Thursday, May 28, 2015

Building the New Silk Road - CFR

James McBride,

Council on Foreign Relations - May 25, 2015

More than two thousand years ago, China's Han Dynasty launched the Silk Road, a sprawling network of commerce that linked South and Central Asia with the Middle East and Europe. Today, the idea of a "New Silk Road," an intertwined set of economic integration initiatives seeking to link East and Central Asia, has taken hold in the United States and China—for very different reasons.
In 2011, the United States launched its vision of greater Central Asian economic and infrastructure integration in the hopes of supporting political stability as it withdrew from Afghanistan.

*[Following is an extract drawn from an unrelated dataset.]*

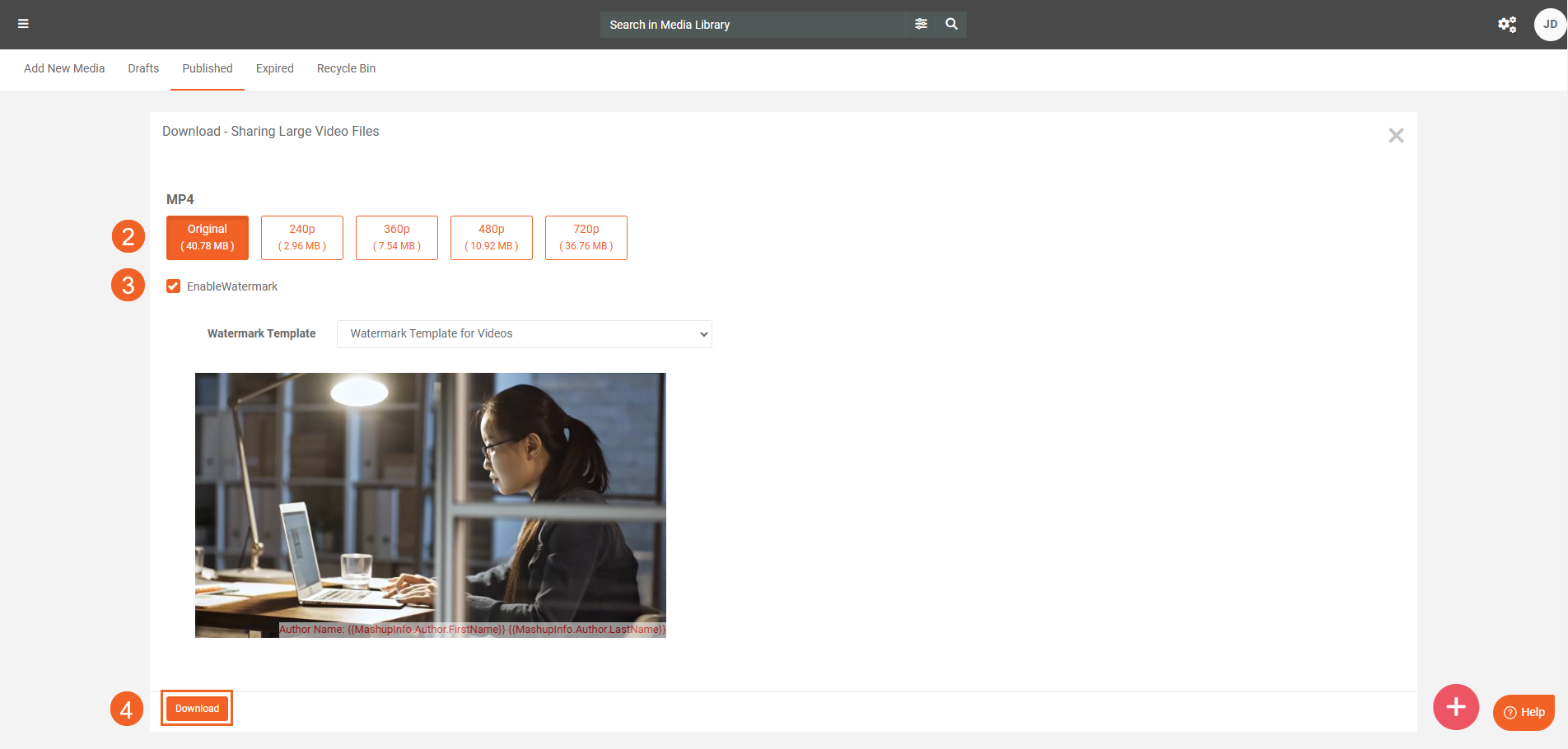Open the settings gears icon
The height and width of the screenshot is (749, 1568).
1506,25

By 2013, Chinese President Xi Jinping was assertively articulating his own vision for a China-led Silk Road that would streamline foreign trade, ensure stable energy supplies, promote Asian infrastructure development, and consolidate Beijing's regional influence.
It remains to be seen if the United States and China will clash over their competing plans for developing energy resources in Central Asia’s Turkmenistan, creating infrastructure in Pakistan, or winning political influence with local governments throughout Asia. Other Asian powers like India and Russia, meanwhile, are seeking to define their own approach to regional integration. While these ambitious projects hold the potential to reshape one of the world’s least integrated areas, all must contend with local rivalries, logistical roadblocks, security risks, and political uncertainty.